Abordó el taxi como cualquier pasajero, pero su identidad de endocrinólogo quedó al descubierto cuando adivinó que el chofer era diabético. Aunque este no le creyó al principio, el médico le describió los síntomas que lo delataban y lo convenció de practicarse un examen para comprobarlo: gracias a él, ese taxista descubrió su enfermedad y de inmediato se puso en tratamiento.
Esa fue solo una de las muchas veces en las que Eric Mora Morales ha demostrado su vocación y su experiencia de 39 años en el campo de la medicina. Por eso, el pasado martes -Día Mundial de la Diabetes- recibió un homenaje en el Hospital Calderón Guardia, donde trabajó desde 1973 hasta hace unos meses y fue jefe del servicio de endocrinología.
Mora se empeñó en ser médico luego de obtener el bachillerato en el Liceo de Costa Rica, pero en el país no se impartía la carrera y tuvo que estudiar en México. Allí, en el Hospital de Enfermedades de la Nutrición, se especializó en el tratamiento de la diabetes.
Según dice, el 2000 ha sido un año de transición para él porque acaba de pensionarse, aunque aún trabaja en su consultorio privado y colabora con la Caja Costarricense del Seguro Social en el Programa Nacional contra la Diabetes y es miembro de la Academia Nacional de Medicina.

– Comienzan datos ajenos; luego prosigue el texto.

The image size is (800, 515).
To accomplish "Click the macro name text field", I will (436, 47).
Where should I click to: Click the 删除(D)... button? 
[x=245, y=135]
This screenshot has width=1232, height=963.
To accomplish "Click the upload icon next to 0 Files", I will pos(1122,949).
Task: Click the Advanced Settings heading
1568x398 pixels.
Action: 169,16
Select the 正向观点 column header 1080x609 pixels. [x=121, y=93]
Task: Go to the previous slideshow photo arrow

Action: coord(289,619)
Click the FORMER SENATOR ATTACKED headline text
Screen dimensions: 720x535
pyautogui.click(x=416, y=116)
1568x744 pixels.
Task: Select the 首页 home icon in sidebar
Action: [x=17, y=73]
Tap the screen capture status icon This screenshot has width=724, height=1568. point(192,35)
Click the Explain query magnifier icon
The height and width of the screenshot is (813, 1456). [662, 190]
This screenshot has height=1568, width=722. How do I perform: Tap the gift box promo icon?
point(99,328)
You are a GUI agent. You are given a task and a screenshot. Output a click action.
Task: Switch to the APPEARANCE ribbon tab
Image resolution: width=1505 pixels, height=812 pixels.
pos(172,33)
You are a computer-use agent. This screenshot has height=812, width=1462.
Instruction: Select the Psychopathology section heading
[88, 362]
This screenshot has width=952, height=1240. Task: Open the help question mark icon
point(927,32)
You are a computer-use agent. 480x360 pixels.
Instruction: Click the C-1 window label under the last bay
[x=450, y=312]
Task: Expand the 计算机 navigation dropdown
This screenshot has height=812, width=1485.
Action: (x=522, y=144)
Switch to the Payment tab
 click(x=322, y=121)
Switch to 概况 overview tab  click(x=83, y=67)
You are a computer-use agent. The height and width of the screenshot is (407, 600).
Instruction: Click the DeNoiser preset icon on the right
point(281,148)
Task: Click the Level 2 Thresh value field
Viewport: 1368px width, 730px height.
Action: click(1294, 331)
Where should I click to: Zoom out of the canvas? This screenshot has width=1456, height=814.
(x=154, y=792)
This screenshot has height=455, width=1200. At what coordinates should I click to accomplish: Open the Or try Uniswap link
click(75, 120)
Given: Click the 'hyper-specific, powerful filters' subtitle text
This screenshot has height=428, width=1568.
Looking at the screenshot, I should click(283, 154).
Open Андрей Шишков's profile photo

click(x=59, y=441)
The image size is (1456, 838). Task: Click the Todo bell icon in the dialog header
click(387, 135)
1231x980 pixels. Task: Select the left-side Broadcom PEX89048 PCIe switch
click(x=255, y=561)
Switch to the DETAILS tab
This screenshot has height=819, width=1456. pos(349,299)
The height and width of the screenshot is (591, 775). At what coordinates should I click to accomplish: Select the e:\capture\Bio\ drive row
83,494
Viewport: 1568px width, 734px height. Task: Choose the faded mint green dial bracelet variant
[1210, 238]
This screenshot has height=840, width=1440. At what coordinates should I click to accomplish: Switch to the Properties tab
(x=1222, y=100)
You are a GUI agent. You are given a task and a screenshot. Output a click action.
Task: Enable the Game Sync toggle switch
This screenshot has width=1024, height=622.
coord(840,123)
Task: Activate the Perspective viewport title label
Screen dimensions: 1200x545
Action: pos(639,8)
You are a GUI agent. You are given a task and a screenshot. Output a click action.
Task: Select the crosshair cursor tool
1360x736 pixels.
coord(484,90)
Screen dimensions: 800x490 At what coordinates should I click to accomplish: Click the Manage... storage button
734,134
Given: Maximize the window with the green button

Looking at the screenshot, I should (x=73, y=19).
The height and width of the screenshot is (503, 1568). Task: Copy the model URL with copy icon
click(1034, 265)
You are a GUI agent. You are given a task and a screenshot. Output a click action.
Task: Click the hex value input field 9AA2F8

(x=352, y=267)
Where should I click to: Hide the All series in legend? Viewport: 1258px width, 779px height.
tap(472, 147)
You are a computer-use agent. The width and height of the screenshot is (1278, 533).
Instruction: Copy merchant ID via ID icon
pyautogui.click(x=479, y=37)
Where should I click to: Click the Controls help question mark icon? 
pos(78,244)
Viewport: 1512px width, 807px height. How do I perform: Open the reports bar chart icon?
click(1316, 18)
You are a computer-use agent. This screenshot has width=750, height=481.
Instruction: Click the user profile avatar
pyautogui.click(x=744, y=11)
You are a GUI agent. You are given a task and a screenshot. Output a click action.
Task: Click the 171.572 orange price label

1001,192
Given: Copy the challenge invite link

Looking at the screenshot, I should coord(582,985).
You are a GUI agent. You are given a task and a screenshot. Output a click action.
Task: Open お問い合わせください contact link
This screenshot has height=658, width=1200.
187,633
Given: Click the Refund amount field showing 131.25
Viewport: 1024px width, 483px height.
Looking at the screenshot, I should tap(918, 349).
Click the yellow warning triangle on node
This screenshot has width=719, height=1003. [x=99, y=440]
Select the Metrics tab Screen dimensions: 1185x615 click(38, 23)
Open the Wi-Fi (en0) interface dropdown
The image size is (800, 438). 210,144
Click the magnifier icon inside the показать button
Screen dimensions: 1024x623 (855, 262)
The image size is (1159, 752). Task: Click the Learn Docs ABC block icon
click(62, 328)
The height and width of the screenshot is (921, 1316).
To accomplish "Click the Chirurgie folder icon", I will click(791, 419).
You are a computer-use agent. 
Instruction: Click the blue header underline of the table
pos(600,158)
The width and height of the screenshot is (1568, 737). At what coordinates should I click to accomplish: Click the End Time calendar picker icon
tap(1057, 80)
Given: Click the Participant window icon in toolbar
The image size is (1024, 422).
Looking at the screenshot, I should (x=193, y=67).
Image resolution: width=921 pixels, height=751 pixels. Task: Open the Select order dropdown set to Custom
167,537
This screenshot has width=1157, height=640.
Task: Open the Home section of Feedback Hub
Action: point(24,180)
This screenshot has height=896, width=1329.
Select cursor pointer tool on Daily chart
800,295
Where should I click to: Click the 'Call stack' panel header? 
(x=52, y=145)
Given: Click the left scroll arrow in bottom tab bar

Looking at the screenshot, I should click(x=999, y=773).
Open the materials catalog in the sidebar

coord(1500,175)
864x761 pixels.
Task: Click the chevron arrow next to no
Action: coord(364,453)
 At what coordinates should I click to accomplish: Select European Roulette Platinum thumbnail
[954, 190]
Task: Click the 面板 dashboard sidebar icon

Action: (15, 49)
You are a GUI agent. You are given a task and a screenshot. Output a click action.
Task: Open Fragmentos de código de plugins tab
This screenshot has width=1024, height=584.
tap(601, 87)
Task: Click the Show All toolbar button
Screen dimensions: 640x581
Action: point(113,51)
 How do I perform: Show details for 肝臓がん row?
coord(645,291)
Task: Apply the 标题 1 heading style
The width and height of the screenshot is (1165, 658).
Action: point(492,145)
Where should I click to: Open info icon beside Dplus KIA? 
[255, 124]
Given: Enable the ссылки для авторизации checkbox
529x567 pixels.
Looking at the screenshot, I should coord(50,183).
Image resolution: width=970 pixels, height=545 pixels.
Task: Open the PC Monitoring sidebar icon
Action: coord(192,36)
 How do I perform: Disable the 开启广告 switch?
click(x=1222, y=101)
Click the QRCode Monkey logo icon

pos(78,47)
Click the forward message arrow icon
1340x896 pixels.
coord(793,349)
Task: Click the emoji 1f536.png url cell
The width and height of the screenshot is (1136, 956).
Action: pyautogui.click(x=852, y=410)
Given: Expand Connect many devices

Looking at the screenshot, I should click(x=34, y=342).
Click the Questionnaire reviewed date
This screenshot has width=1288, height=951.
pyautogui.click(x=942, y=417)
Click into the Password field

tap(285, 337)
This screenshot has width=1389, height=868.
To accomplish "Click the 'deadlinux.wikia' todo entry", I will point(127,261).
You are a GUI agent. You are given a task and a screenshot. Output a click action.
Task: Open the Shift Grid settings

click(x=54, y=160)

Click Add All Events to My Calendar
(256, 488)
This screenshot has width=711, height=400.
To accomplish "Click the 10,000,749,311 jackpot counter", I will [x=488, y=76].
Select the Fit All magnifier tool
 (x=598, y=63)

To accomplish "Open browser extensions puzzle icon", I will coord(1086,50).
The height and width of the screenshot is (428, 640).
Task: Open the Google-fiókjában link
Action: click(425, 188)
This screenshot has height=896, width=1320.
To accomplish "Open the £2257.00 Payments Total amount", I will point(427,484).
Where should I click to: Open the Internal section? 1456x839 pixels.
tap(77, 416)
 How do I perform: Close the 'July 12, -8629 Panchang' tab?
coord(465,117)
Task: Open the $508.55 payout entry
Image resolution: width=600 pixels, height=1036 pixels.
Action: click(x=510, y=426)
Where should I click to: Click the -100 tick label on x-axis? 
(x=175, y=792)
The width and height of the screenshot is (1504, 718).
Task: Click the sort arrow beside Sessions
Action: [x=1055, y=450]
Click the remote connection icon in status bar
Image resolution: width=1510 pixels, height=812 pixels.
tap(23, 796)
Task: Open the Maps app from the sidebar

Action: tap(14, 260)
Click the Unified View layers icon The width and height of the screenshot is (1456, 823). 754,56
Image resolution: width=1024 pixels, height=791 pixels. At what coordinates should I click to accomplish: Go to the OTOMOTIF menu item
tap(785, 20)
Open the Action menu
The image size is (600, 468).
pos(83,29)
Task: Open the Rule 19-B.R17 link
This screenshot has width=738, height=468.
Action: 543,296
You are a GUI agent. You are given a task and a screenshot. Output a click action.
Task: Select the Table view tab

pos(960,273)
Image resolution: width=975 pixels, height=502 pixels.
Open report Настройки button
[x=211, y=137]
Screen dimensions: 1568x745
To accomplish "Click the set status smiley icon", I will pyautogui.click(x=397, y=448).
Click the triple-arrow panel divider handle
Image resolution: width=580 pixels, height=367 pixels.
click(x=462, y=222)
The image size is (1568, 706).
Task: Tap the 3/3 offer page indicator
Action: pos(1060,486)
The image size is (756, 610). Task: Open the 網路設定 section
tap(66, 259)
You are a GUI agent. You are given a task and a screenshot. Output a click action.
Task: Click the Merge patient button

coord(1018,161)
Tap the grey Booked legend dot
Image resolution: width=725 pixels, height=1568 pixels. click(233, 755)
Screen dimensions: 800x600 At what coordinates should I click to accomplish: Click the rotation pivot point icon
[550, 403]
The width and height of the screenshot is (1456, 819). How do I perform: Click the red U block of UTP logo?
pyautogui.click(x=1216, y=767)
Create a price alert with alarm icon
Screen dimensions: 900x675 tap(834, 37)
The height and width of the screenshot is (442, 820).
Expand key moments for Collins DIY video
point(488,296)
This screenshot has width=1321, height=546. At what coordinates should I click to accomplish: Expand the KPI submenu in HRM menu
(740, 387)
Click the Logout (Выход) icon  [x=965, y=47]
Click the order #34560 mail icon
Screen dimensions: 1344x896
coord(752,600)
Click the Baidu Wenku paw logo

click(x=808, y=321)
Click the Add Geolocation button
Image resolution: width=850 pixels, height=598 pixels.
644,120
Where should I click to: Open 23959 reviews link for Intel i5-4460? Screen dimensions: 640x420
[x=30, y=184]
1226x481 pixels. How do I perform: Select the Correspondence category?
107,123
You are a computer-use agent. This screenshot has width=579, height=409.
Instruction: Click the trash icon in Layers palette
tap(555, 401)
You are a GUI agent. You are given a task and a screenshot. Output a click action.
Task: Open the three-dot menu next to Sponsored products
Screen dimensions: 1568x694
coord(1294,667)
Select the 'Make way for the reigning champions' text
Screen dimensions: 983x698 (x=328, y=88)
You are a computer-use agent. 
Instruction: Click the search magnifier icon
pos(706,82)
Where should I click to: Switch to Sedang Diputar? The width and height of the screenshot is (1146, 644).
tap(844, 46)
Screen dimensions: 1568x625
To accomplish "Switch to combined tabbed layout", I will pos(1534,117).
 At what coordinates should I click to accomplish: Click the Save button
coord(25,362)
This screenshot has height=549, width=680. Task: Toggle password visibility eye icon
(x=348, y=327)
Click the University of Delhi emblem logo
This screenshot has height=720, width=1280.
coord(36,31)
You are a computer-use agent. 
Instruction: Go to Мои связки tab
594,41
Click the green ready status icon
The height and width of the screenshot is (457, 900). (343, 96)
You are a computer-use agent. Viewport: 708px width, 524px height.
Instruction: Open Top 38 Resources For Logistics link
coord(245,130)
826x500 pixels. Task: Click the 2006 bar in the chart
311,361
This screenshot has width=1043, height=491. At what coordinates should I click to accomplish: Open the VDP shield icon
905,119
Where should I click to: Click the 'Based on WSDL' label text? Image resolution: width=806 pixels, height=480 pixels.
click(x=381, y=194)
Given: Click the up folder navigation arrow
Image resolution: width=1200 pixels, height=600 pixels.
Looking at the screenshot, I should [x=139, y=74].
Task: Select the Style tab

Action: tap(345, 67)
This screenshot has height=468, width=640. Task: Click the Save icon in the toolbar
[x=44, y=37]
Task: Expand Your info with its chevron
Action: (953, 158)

"Lo más gratificante a lo largo de mi carrera ha sido la posibilidad de contribuir a mejorar la calidad de vida de muchos pacientes y de sus familias", afirma el galeno, vecino de Curridabat.
Casado con Lilliam Rodríguez, Mora tiene tres hijas e igual cantidad de nietos. Ahora aprovecha el tiempo libre para leer, escuchar música y, sobre todo, estar con su familia.